Top of TEXT FOR ANALYSIS

The repercussions of these fibs vary. You may bring aboard someone who lacks the education, licensure, and skill set to perform the tasks for which he was hired. Worse yet, you could endanger your company’s funds, staff, and reputation by employing a person with a criminal history. The bit of extra time it takes to run a background check, contact references, and verify information is a drop in the bucket compared to the trouble that could ensue by neglecting those safeguards.
Ignoring company culture
The best candidate for an open position is not always the one with the most credentials or experience. Hiring a new employee who is not a good cultural fit can cause problems. First, the new hire may feel out of place. This dissatisfaction can impact performance and retention. Second, she may not bond well with others on staff, which could affect communication, teamwork, and morale.
Try to evaluate cultural fit during the interview process. Ask questions about how the candidate has approached various work situations in the past. How does their style and behavior mesh with your office’s vibe? A non-competitive person, for instance, may feel uncomfortable in an assertive environment. Or, a person who thrives on having a clear outline of individual job responsibilities may not enjoy a looser, more collaborative workplace.
Since job seekers want to be happy in the role they accept, they often scrutinize job postings and social media for information on a prospective company. Provide a vivid, truthful picture. You’ll attract candidates who can envision themselves working at your organization and deter those looking for something different.

Bottom of TEXT FOR ANALYSIS

# TO DO:
Answer these questions from the hiring text:
1. What three things could you endanger by employing a person with a criminal history?
2. What two things can a poorly fitting new hire's dissatisfaction impact?
3. Where do job seekers often look for information on a prospective company?
The rows that follow come from a separate source and are unrelated to the hiring text.

Top of DATA

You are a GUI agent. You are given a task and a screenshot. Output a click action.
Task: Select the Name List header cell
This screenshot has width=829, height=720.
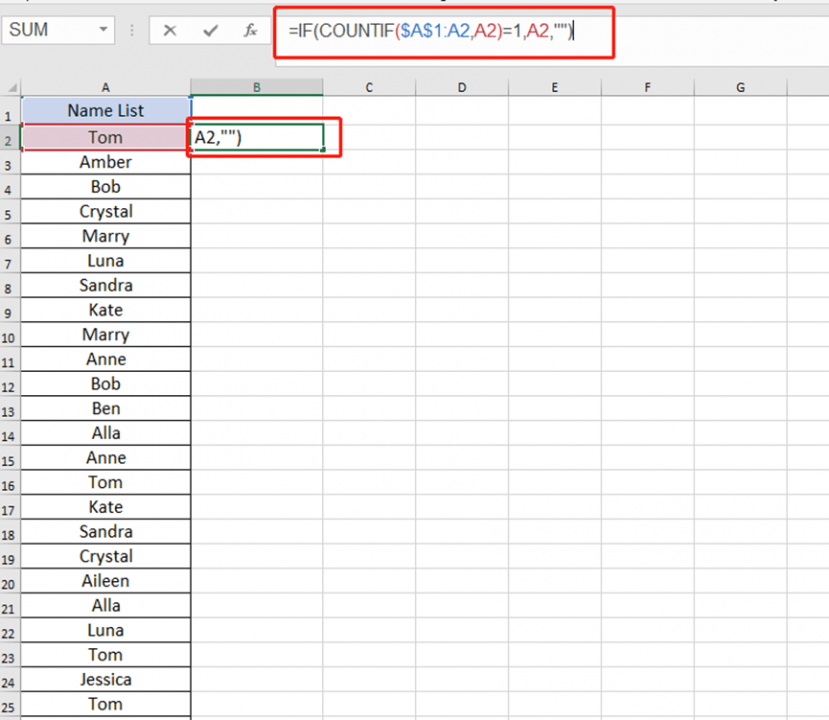coord(105,110)
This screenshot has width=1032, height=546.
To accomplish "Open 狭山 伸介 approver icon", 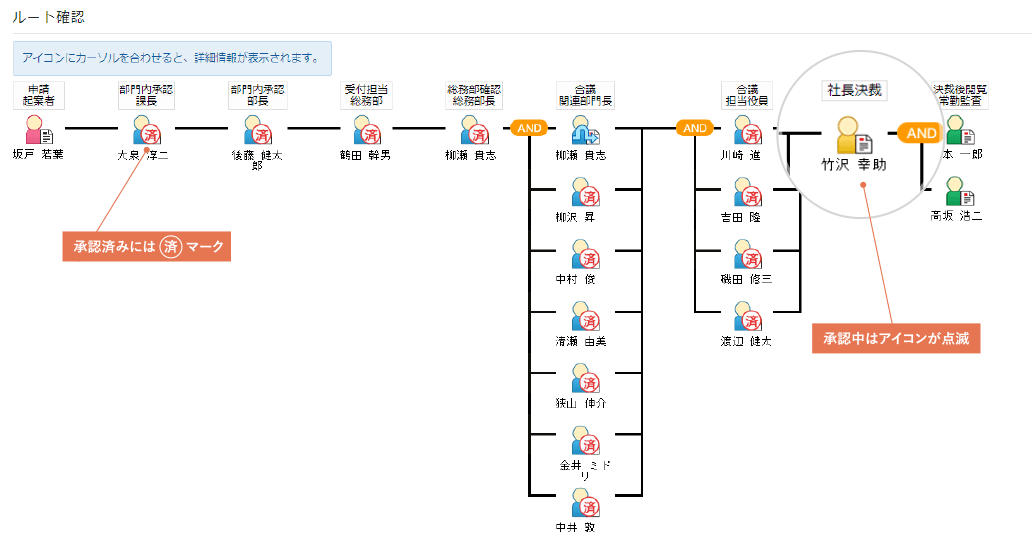I will click(x=585, y=378).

Bottom of DATA

# FINAL ANSWER:
1. Your company's funds, staff, and reputation.
2. Performance and retention.
3. Job postings and social media.